Women and children from a local Pakistani community are gathering outside a former factory that has become a makeshift mosque.
Inside, sandals are flung into wooden racks as the children rush to take their places on the plush red carpets on the concrete floor. They are ready for a morning of English, Urdu and religious classes.
This underground mosque in the suburb of Peristeri is one of 100 proving a place of worship for the 300,000 Muslims in the Greek capital.
For Pakistani teacher Tayyaba Ishtiaq, an old factory is less than ideal.
"We have to rent this place far away from the public," she said, according to abc.net.au.
"It's in an industrial area that is not secure. We feel far from society here."
Official mosque delayed by residents' objections
Athens is believed to be the only European capital without an official mosque. The government promised funds to build one in 2000, but the objections of more than 100 residents have delayed those plans.
Supporters hope construction will start in the Athens neighborhood of Votanikos in September, despite elements of the Greek Orthodox Church fighting to stop it.
Greece is dotted with former mosques from the Ottoman Empire. Since Greece won independence in 1832, they have fallen into disrepair and ruin.

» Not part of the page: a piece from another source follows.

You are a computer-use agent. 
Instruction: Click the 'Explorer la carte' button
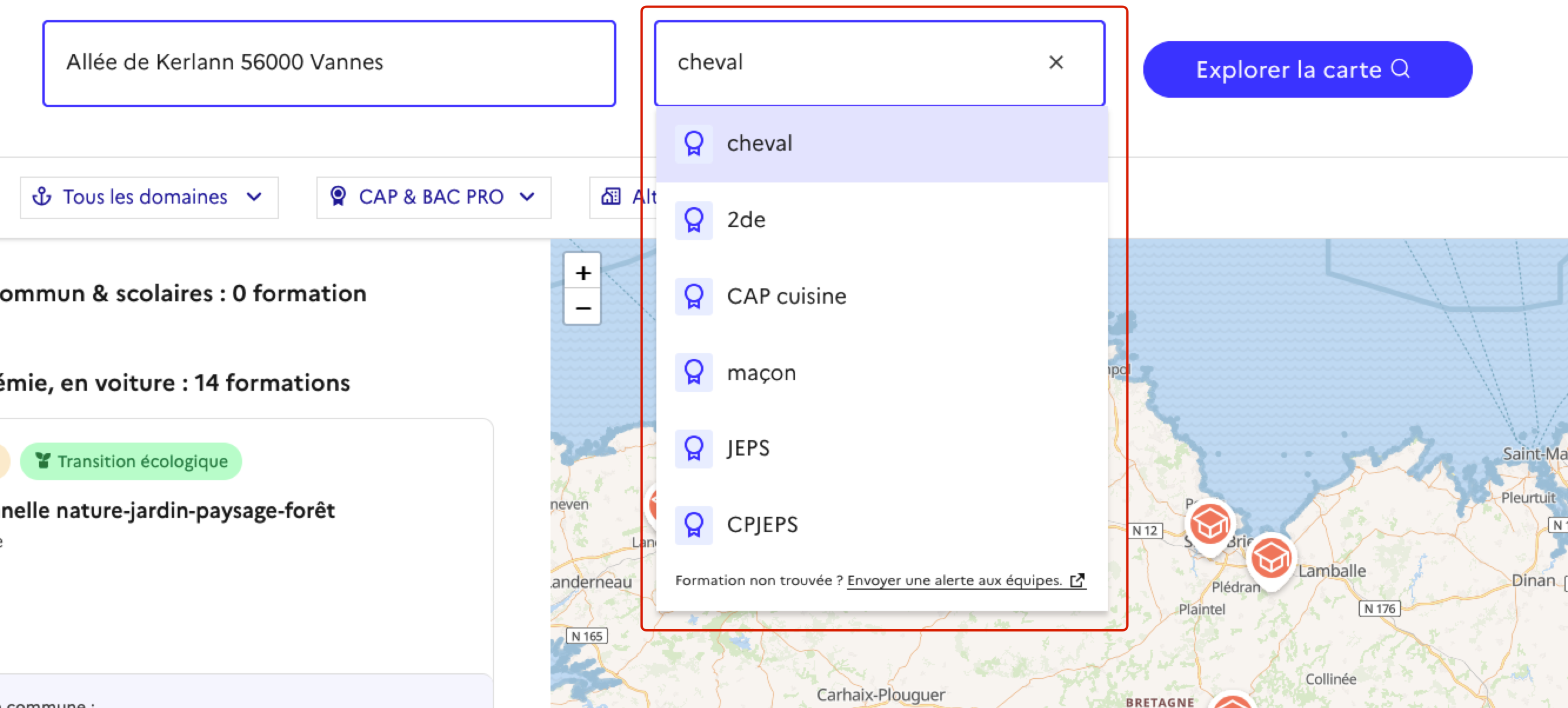tap(1306, 69)
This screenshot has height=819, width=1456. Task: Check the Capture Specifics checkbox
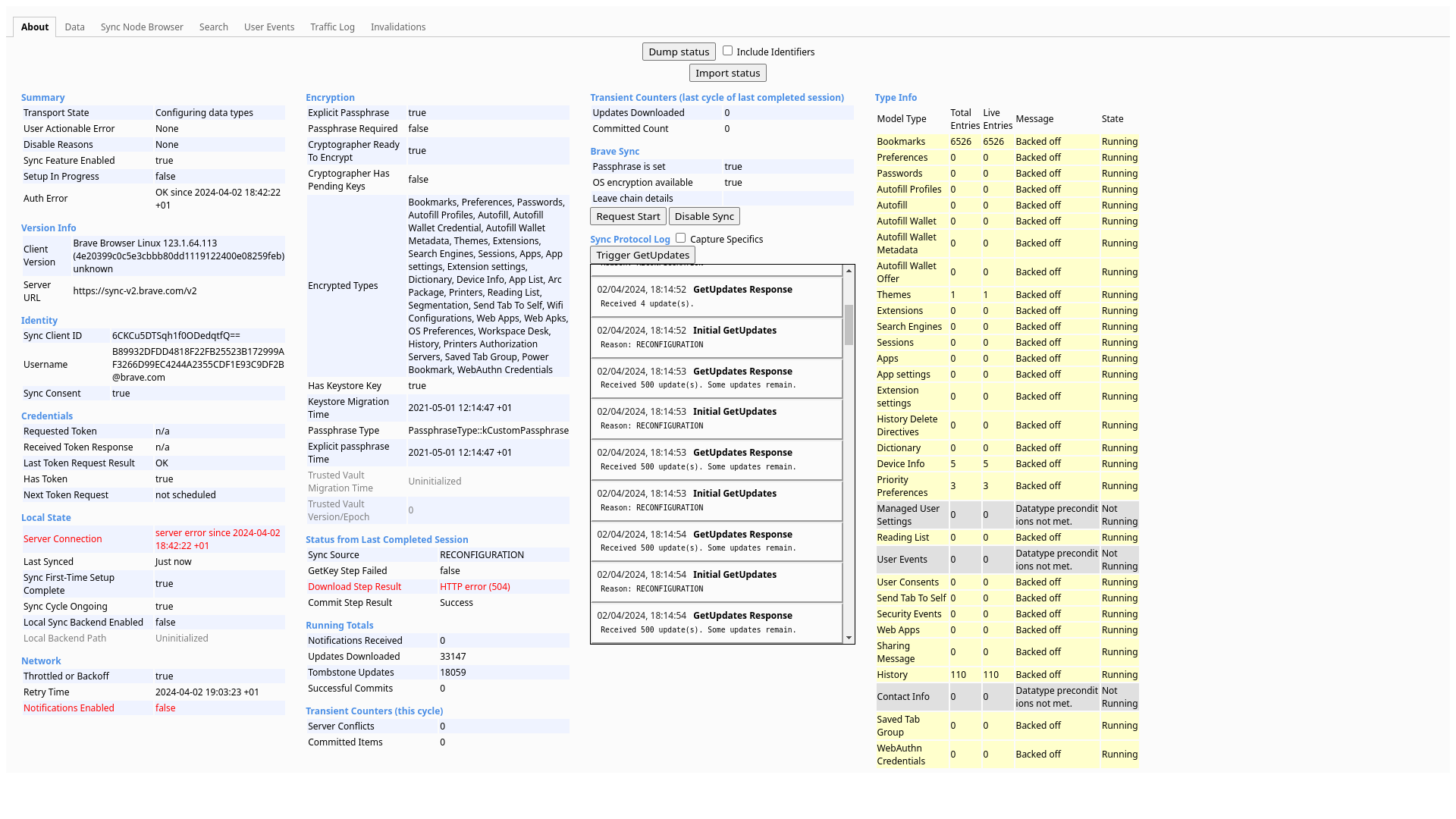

Orthodox Christianity is Greece's prevailing religion and there is no formal separation between church and state. The government funds church construction and pays the salaries and pensions of its priests.
Greece's disparate Muslim communities of more than a million have recently been swollen by asylum seekers. All struggle to find places to worship, squeezing into private homes or renting from the few property owners tolerant of underground mosques.
"If the Greek constitution says everyone has religious rights, where are my rights?" Javed Aslam, president of the main Pakistani community organization, asks.